**What you need to do**
Duplicate the listing below line for line, with no changes.

Data items
■ ■ ■ ■

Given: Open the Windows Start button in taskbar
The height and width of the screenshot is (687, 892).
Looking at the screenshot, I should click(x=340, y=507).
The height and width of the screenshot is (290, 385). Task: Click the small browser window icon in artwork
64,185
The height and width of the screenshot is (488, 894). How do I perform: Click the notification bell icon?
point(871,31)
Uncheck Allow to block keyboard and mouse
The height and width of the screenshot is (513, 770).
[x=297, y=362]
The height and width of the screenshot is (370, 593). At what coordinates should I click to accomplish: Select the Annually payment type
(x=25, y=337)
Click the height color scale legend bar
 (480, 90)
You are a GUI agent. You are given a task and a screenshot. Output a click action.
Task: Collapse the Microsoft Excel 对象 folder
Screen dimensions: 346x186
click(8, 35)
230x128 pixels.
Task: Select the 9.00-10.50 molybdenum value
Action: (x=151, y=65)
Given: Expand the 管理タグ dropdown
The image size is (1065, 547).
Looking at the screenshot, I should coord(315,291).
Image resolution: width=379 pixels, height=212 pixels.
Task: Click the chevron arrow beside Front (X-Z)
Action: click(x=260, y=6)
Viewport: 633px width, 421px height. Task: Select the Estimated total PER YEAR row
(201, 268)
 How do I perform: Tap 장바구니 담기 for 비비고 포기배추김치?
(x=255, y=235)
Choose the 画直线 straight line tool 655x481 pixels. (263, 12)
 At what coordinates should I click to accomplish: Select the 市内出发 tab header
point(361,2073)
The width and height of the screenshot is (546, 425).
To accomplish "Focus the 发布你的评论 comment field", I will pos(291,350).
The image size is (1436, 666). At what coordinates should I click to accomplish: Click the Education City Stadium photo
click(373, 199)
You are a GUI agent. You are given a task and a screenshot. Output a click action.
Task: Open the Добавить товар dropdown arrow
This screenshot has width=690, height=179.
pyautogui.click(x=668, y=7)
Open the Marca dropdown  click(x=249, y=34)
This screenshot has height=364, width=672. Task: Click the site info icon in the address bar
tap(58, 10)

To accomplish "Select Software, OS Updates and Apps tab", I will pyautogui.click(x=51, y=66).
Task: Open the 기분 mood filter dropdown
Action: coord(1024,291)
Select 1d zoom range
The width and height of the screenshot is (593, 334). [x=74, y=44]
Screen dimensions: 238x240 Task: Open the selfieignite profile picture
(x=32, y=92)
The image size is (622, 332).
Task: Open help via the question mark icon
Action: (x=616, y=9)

■ ■ ■ ■

**Response to the task**
Given: Open the Windows Start button in taskbar
The height and width of the screenshot is (687, 892).
Looking at the screenshot, I should click(x=340, y=507).
The height and width of the screenshot is (290, 385). Task: Click the small browser window icon in artwork
64,185
The height and width of the screenshot is (488, 894). How do I perform: Click the notification bell icon?
point(871,31)
Uncheck Allow to block keyboard and mouse
The height and width of the screenshot is (513, 770).
[x=297, y=362]
The height and width of the screenshot is (370, 593). At what coordinates should I click to accomplish: Select the Annually payment type
(x=25, y=337)
Click the height color scale legend bar
 (480, 90)
You are a GUI agent. You are given a task and a screenshot. Output a click action.
Task: Collapse the Microsoft Excel 对象 folder
Screen dimensions: 346x186
click(8, 35)
230x128 pixels.
Task: Select the 9.00-10.50 molybdenum value
Action: (x=151, y=65)
Given: Expand the 管理タグ dropdown
The image size is (1065, 547).
Looking at the screenshot, I should coord(315,291).
Image resolution: width=379 pixels, height=212 pixels.
Task: Click the chevron arrow beside Front (X-Z)
Action: click(x=260, y=6)
Viewport: 633px width, 421px height. Task: Select the Estimated total PER YEAR row
(201, 268)
 How do I perform: Tap 장바구니 담기 for 비비고 포기배추김치?
(x=255, y=235)
Choose the 画直线 straight line tool 655x481 pixels. (263, 12)
 At what coordinates should I click to accomplish: Select the 市内出发 tab header
point(361,2073)
The width and height of the screenshot is (546, 425).
To accomplish "Focus the 发布你的评论 comment field", I will pos(291,350).
The image size is (1436, 666). At what coordinates should I click to accomplish: Click the Education City Stadium photo
click(373, 199)
You are a GUI agent. You are given a task and a screenshot. Output a click action.
Task: Open the Добавить товар dropdown arrow
This screenshot has width=690, height=179.
pyautogui.click(x=668, y=7)
Open the Marca dropdown  click(x=249, y=34)
This screenshot has height=364, width=672. Task: Click the site info icon in the address bar
tap(58, 10)

To accomplish "Select Software, OS Updates and Apps tab", I will pyautogui.click(x=51, y=66).
Task: Open the 기분 mood filter dropdown
Action: coord(1024,291)
Select 1d zoom range
The width and height of the screenshot is (593, 334). [x=74, y=44]
Screen dimensions: 238x240 Task: Open the selfieignite profile picture
(x=32, y=92)
The image size is (622, 332).
Task: Open help via the question mark icon
Action: (x=616, y=9)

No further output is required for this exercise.